Veränderungen betreffen nicht nur Unternehmen. Auch bei Mitarbeitenden verändern sich im Laufe der Jahre Interessen, Stärken und Bedürfnisse.

Passt die Aufgabe noch zu der Person – und die Person noch zur Aufgabe?

Die Vorstellung, dass Entwicklung im Alter automatisch abnimmt, ist ein gesellschaftliches Denkmuster, aber kein Naturgesetz. Karriere mit 50plus ist nicht langsamer, sondern anders. Sie muss nicht über Tempo definiert werden, sondern kann durch Erfahrung, Kompetenz und Freude genauso effektiv sein. Wenn erfahrene Mitarbeitende ihre Rolle neu gestalten können, liefern sie weiterhin wertvolle Impulse für Teams und Organisationen.

Job Crafting

Job Crafting bedeutet, die Arbeit bewusst so zu gestalten, dass sie besser zu veränderten Stärken, Interessen und Erfahrungen passt – sei es durch neue Aufgaben, Rollen oder Verantwortlichkeiten. Das Ziel besteht darin, dass Mitarbeitende weiterhin wirksam arbeiten und die Freude an ihrer Tätigkeit hoch bleibt.

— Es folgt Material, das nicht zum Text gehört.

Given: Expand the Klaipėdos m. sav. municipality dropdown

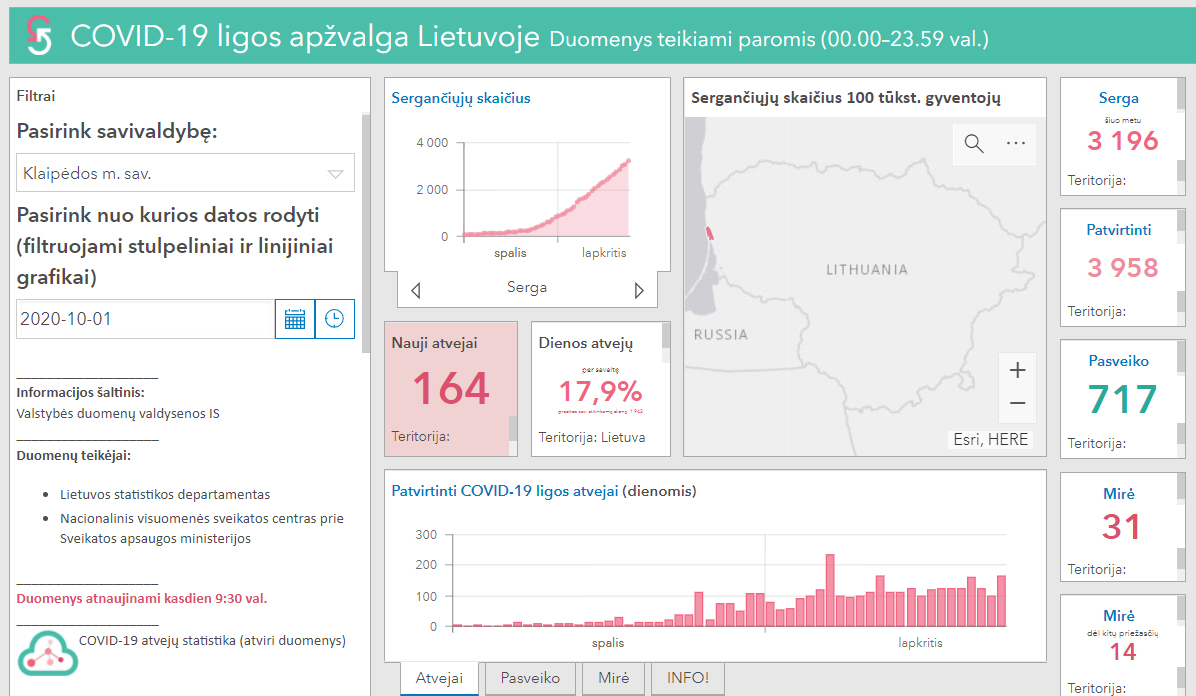Looking at the screenshot, I should pos(335,174).
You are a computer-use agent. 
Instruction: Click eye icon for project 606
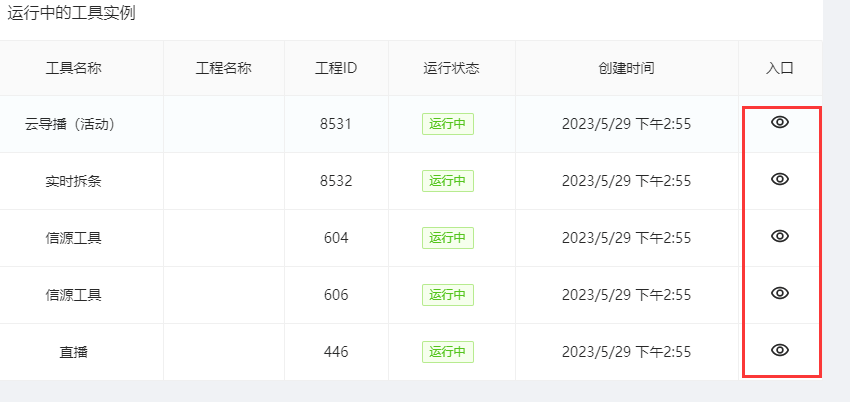coord(780,293)
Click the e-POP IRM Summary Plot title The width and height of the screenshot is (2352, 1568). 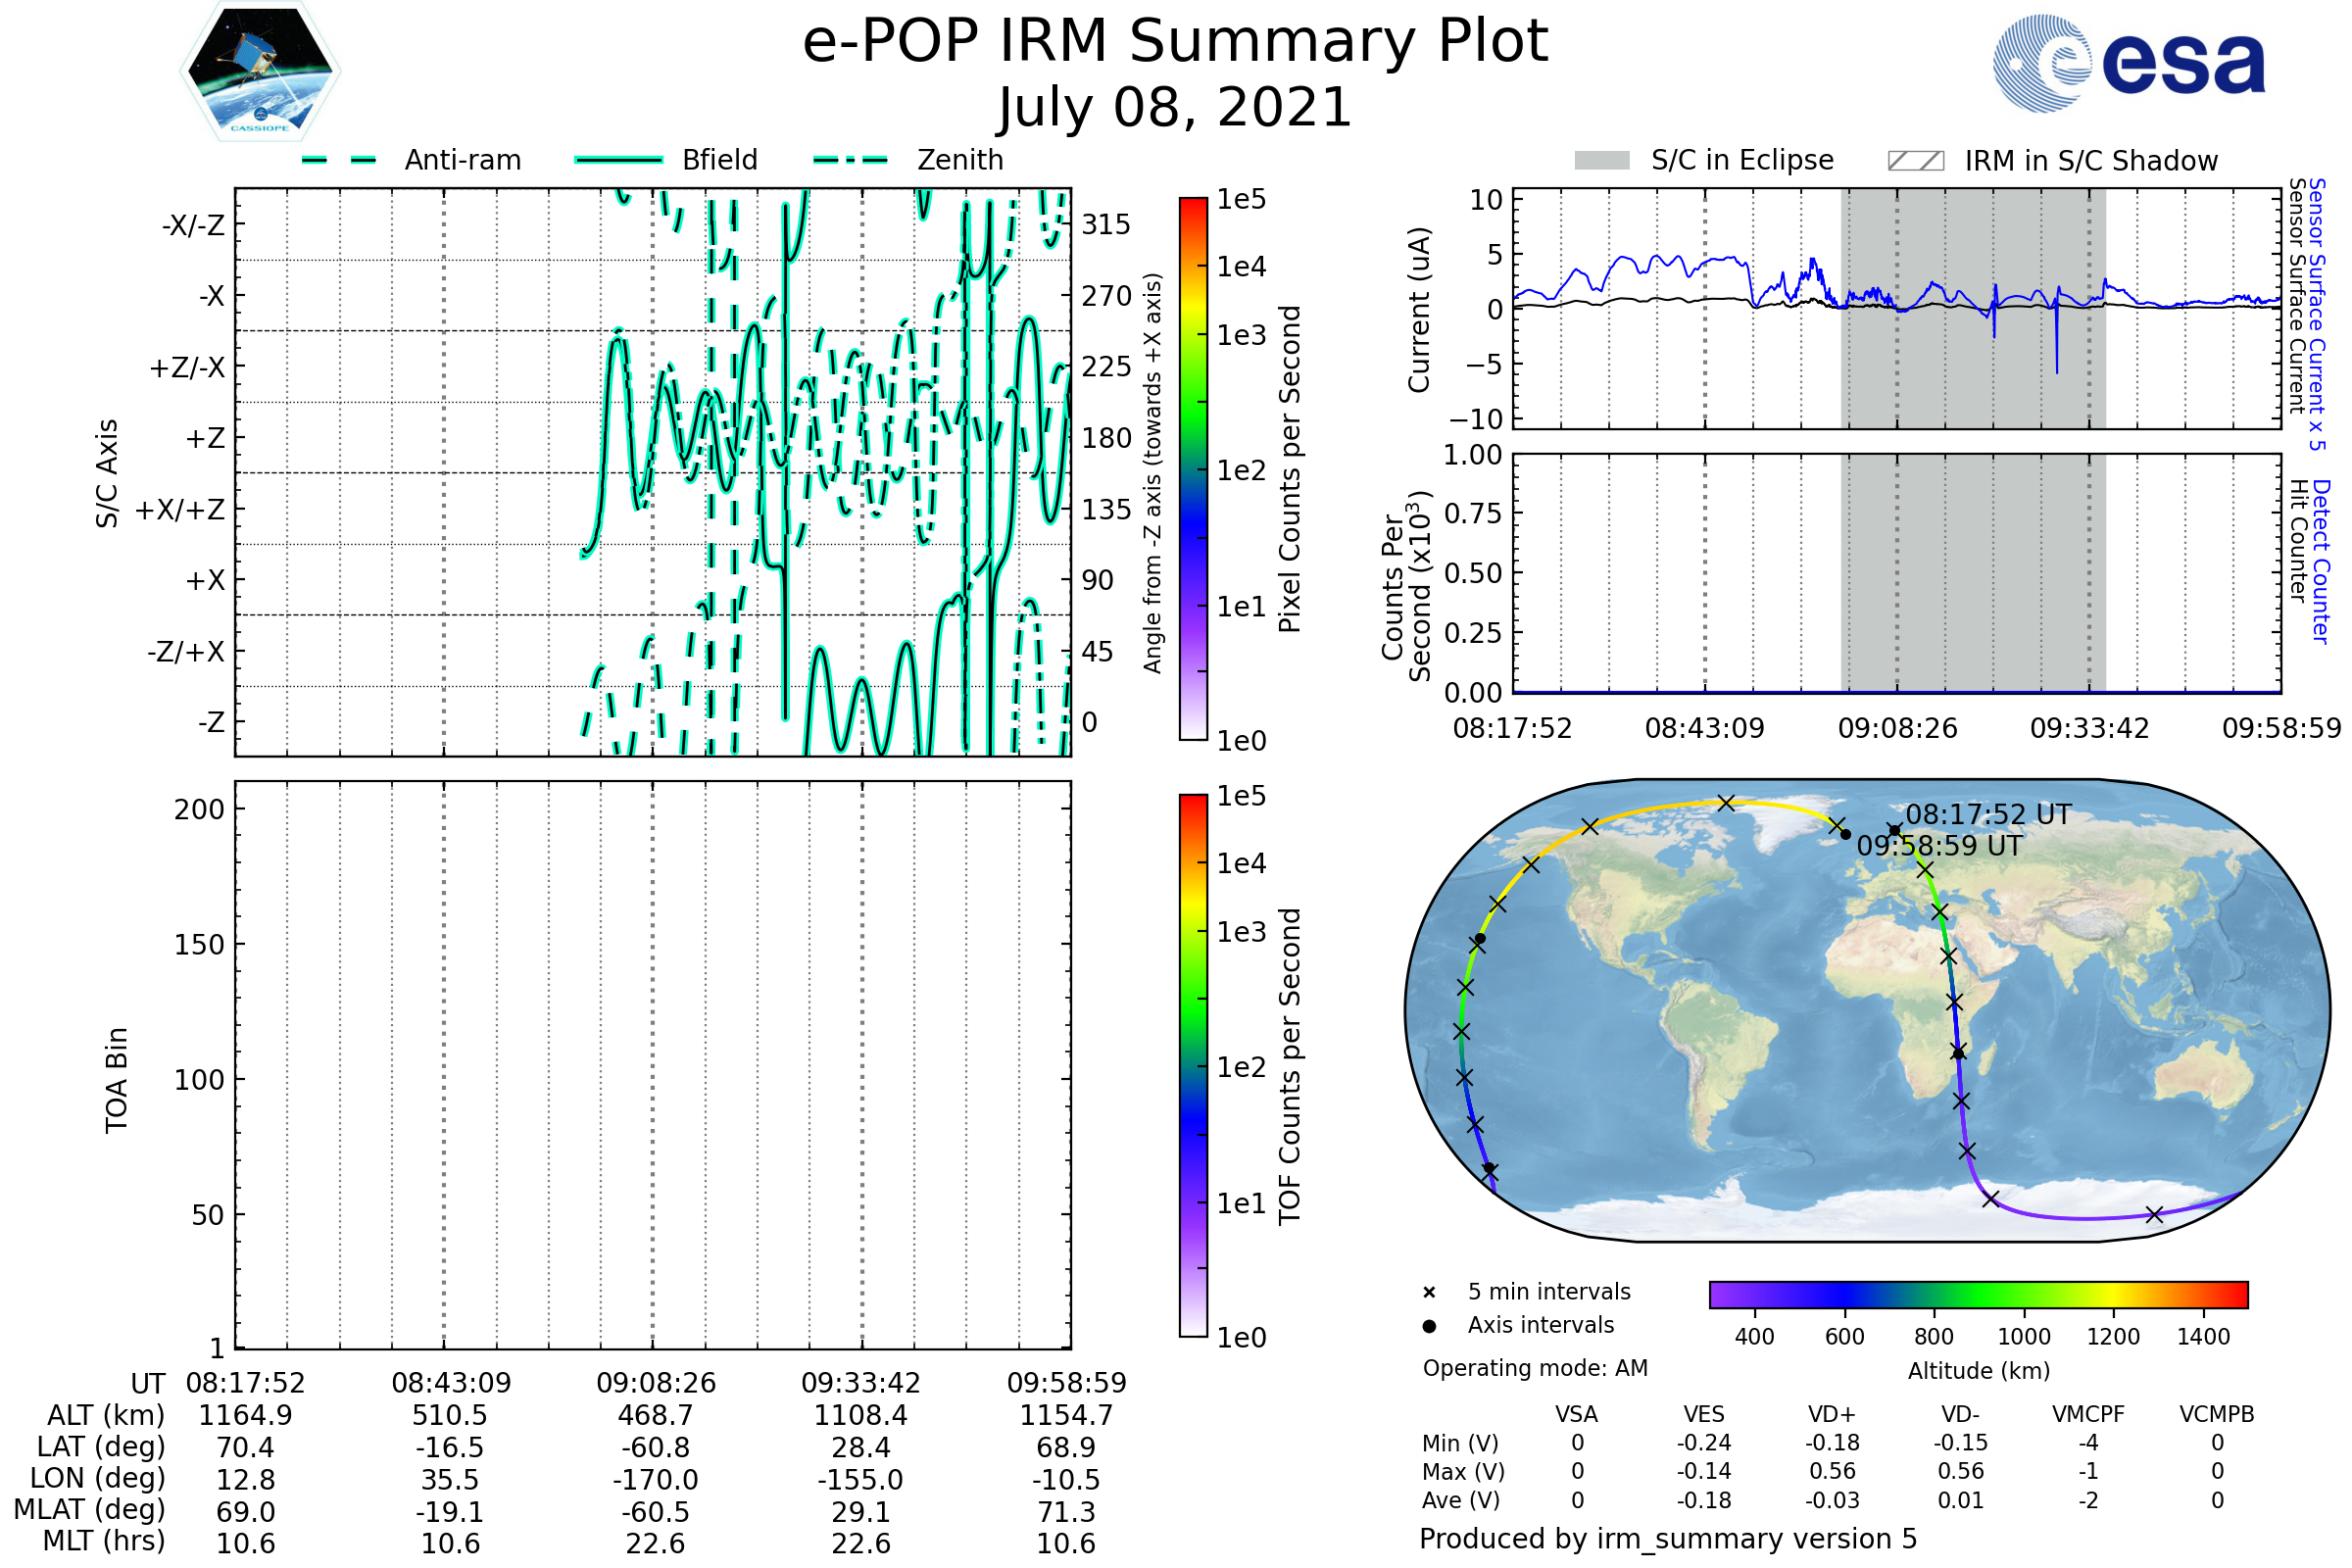pos(1175,42)
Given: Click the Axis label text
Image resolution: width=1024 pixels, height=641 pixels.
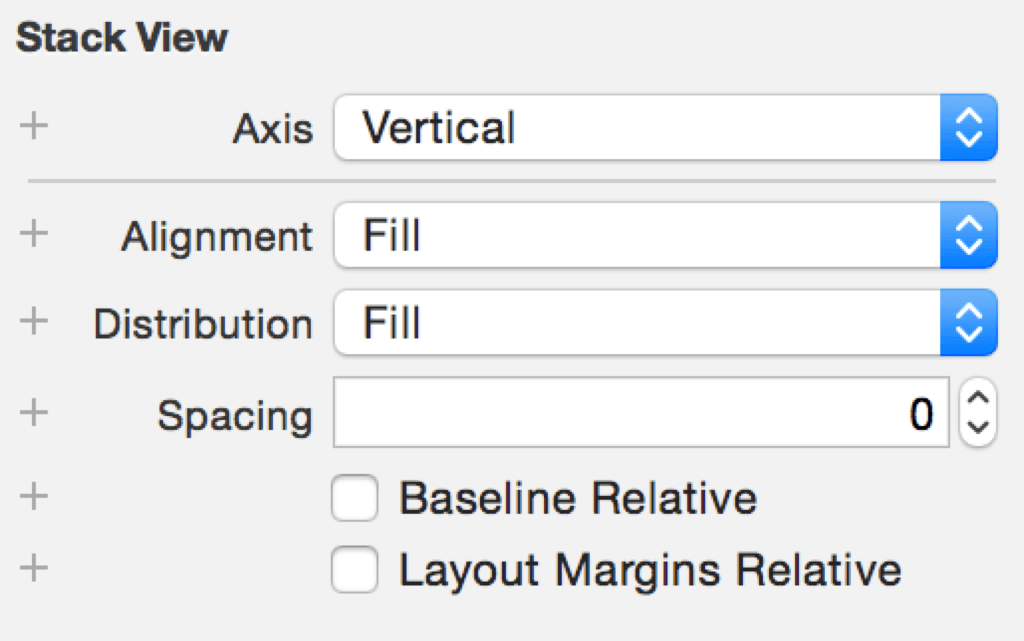Looking at the screenshot, I should (272, 129).
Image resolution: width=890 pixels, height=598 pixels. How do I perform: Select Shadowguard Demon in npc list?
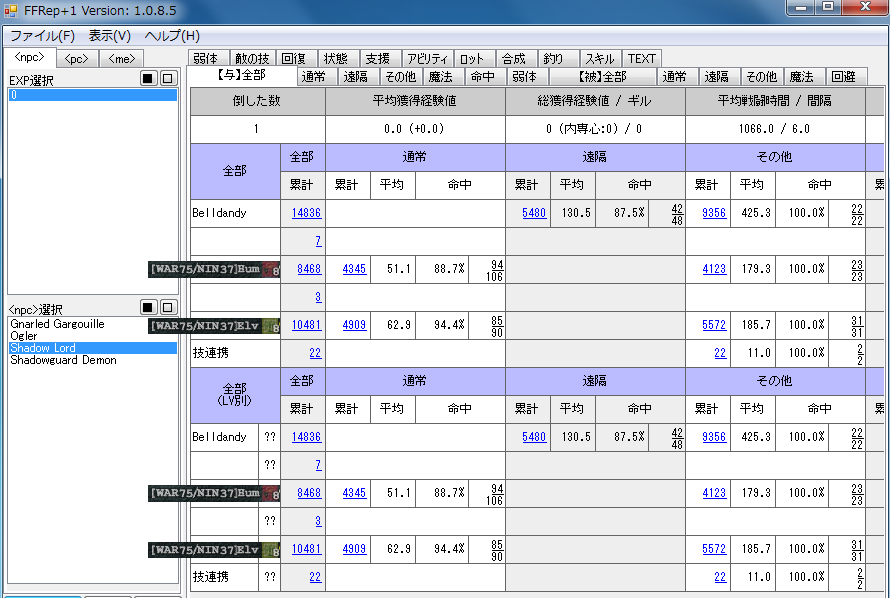tap(62, 361)
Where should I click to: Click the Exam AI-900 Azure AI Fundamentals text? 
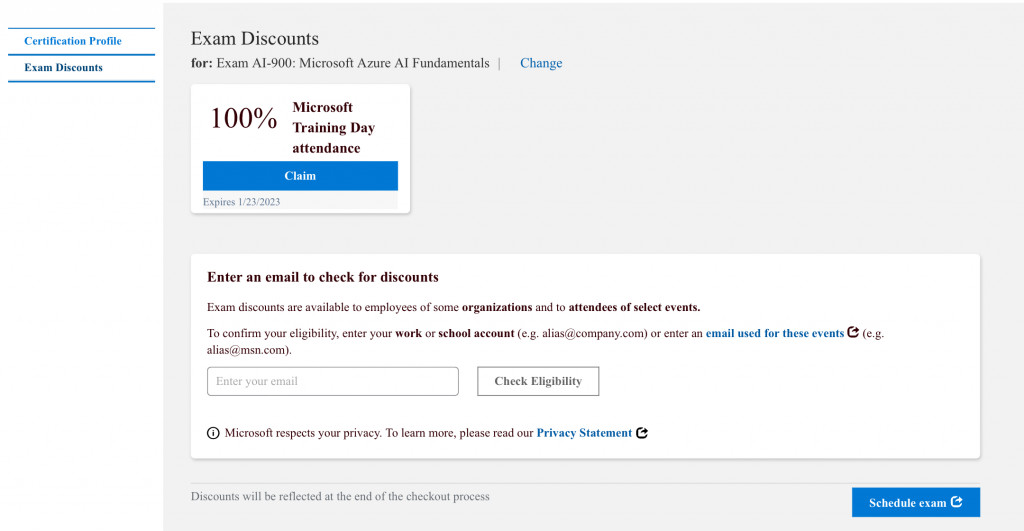tap(353, 63)
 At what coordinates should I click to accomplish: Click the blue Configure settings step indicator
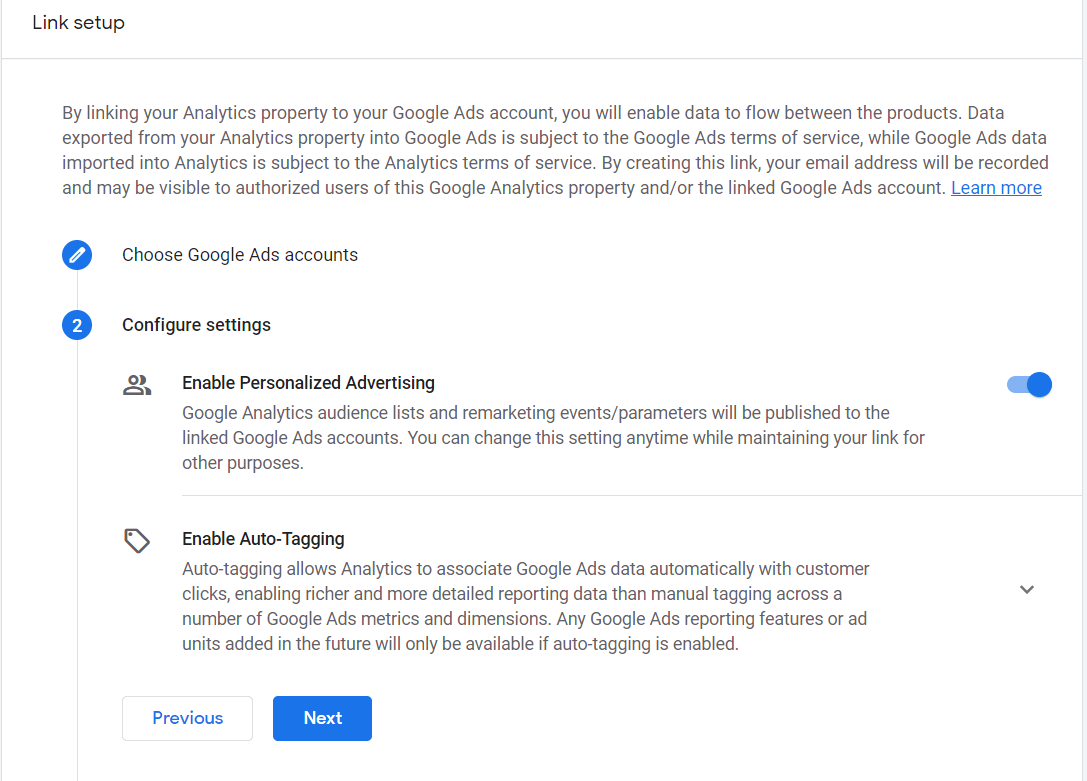(77, 325)
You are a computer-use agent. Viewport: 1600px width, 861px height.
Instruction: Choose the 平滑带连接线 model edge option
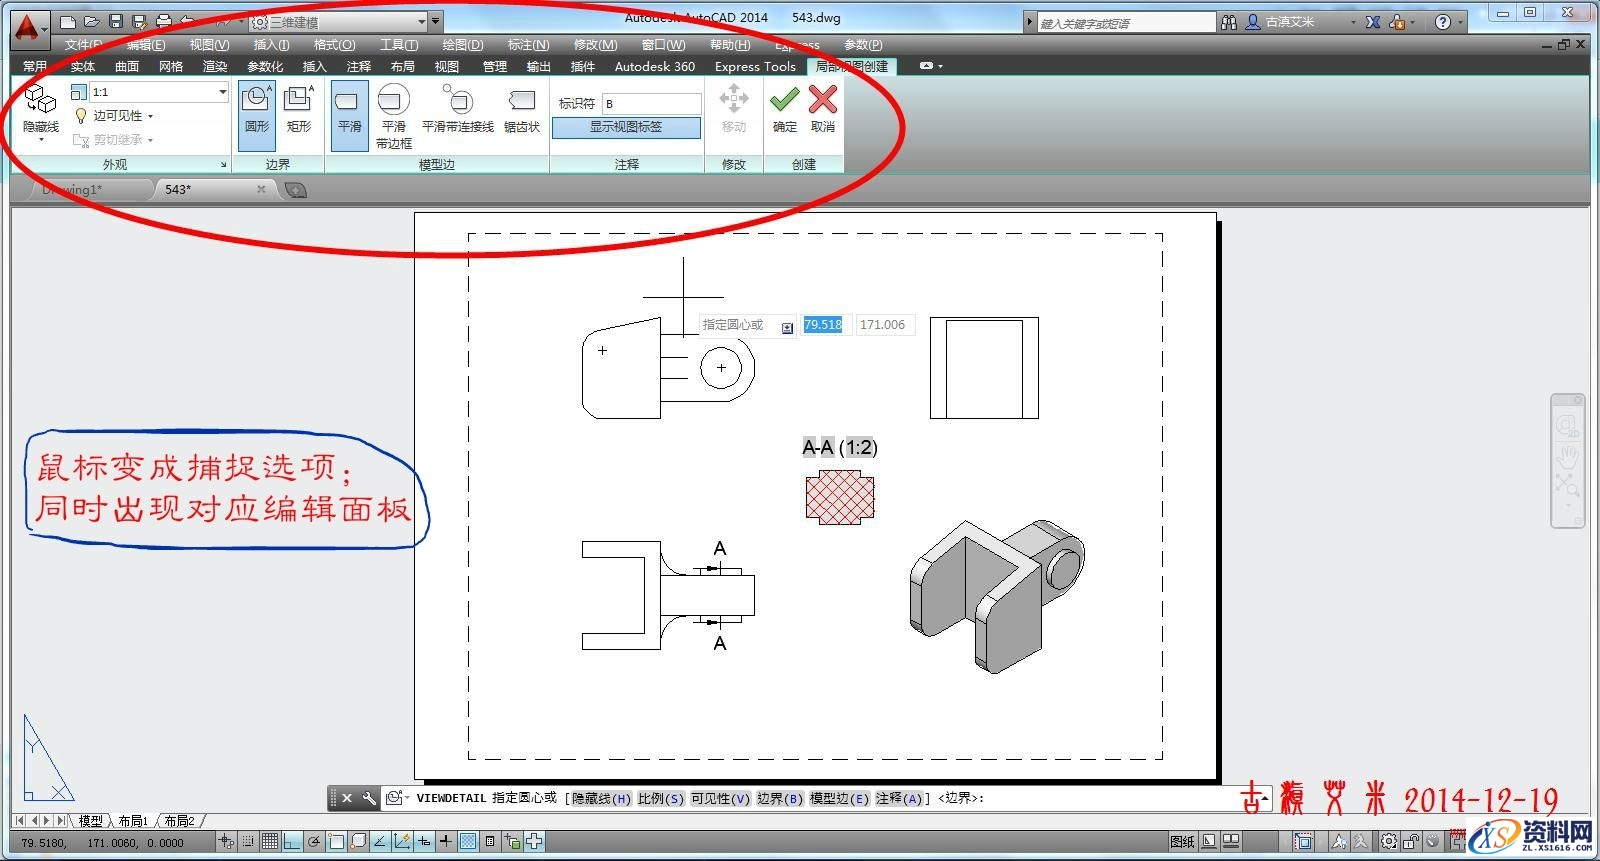click(x=458, y=109)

So können Organisationen das volle Potenzial erfahrener Mitarbeitender nutzen.

Standortbestimmung

Eine Standortbestimmung schafft Klarheit darüber, wo Mitarbeitende ihre Kompetenzen optimal einsetzen, welche Aufgaben ihnen Energie geben und wo neue Einsatzmöglichkeiten im Unternehmen liegen. So können Organisationen sicherstellen, dass Mitarbeitende auch in den letzten Arbeitsjahren wertvoll bleiben und ihr Potenzial gezielt einbringen, statt den Job „auszusitzen“ oder vorzeitig aus dem Erwerbsleben auszutreten.